So where would a Chinese processed and cooked chicken part ex-ported to America originate?

Bill Roenigk, senior vice-president of the National Chicken Council, told Politico that his group believes “at least initially, the chicken that comes from China will actually be U.S. chicken.”

So the chicken meat exported from China to the U.S. might actually be from a Rhode Island Red and not a Still Chinese Red that travelled 7,000 miles west from either the U.S. or, according to the USDA, Canada for processing before travelling 7,000 miles back to the U.S.?

Hey, “that’s the first stage of the approval process,” the Chicken Council’s man told Politico.

Does any of this make any sense to you at any level?

Well, Roenigk confessed, “whether the economics of that works or not remains to be seen.”

No, it doesn’t.

Chairman Mao might have survived his 8,000 mile Long March, but no chicken part can march 14,000 miles to and from China and still be profitable — let alone edible.

Not that we’d ever know.

Since the poultry pieces “came from American or Canadian birds,” reported the New York Times Aug. 30, “and because the poultry will be processed, it will not require country-of-origin labelling.”

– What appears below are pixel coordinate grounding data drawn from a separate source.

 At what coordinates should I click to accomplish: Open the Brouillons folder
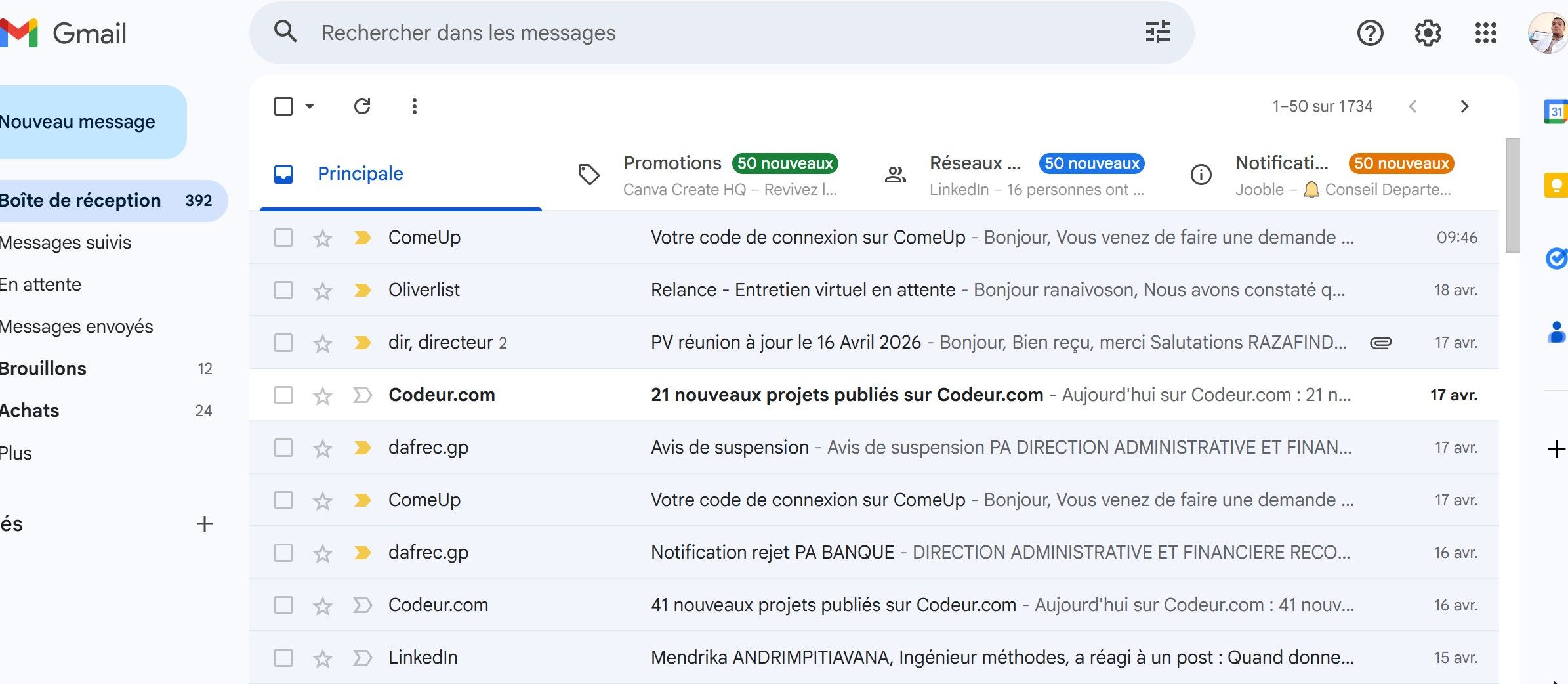point(43,369)
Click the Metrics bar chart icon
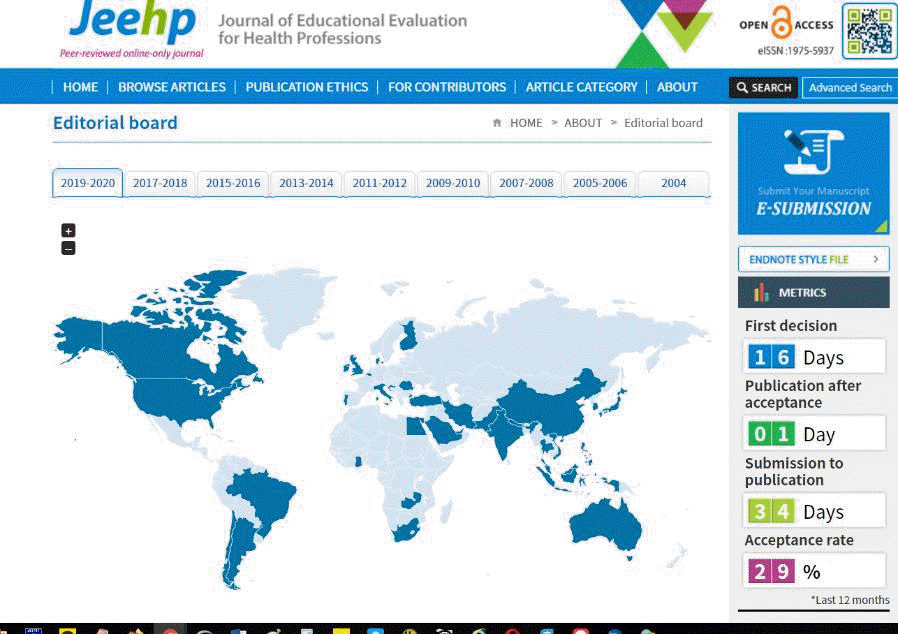 tap(761, 293)
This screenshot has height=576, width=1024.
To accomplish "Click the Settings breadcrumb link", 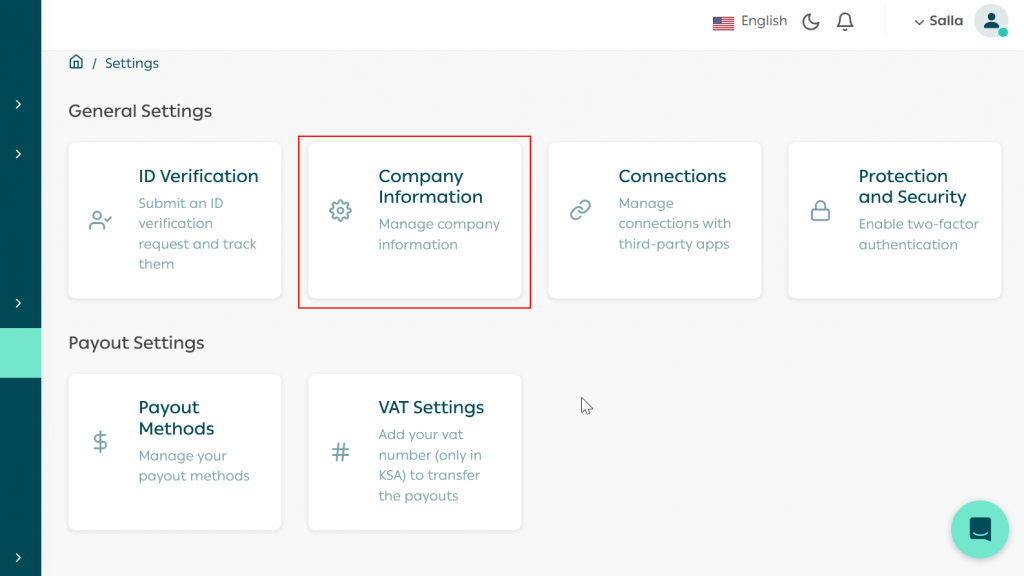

Moreover, the Times continued, “nor will consumers eating chicken noodle soup from a can or chicken nuggets in a fast-food restaurant know if the chicken came from Chinese processing plants.”

This, of course, is utter madness.

Does any American — even members of the National Chicken Council — want their children or grandchildren to eat chicken that may have been processed in, say, Shanghai, where, last March, at least 16,000 dead pigs were fished from tributary rivers that supply water to the city?

As such, this latest USDA action isn’t about chicken as much as it’s about global trade and how far into la-la land we, like a bunch of chickens with our heads chopped off, will march in blind support of it. Are we that … that … stupid?

It seems so because it’s an almost certain bet that no North American chicken will ever travel to China and back for processing — or anything else — anytime soon.

But as this side show gears up, the Big Global Packers are now lining up to export U.S. beef to the booming Chinese market, where beef imports for the first half of 2013 are up a staggering 931 percent over a year ago.

Big Meat has a small problem, though: China banned U.S. beef after BSE was discovered in Washington state in 2003.

That means most of China’s beef now arrives from New Zealand, Canada, Australia and Uruguay and not South Dakota, Iowa, Nebraska or Texas.

But — and this is just a wild guess — the Chinese wall might lower if the USDA allows some Chinese poultry processors to export unlabelled chicken to the U.S.

The same lower wall might also be appreciated by Shuanghui International, China’s largest hog producer, which paid $4.7 billion last May for Smithfield Foods, America’s largest pork packer.

Not that that has anything to do with anything.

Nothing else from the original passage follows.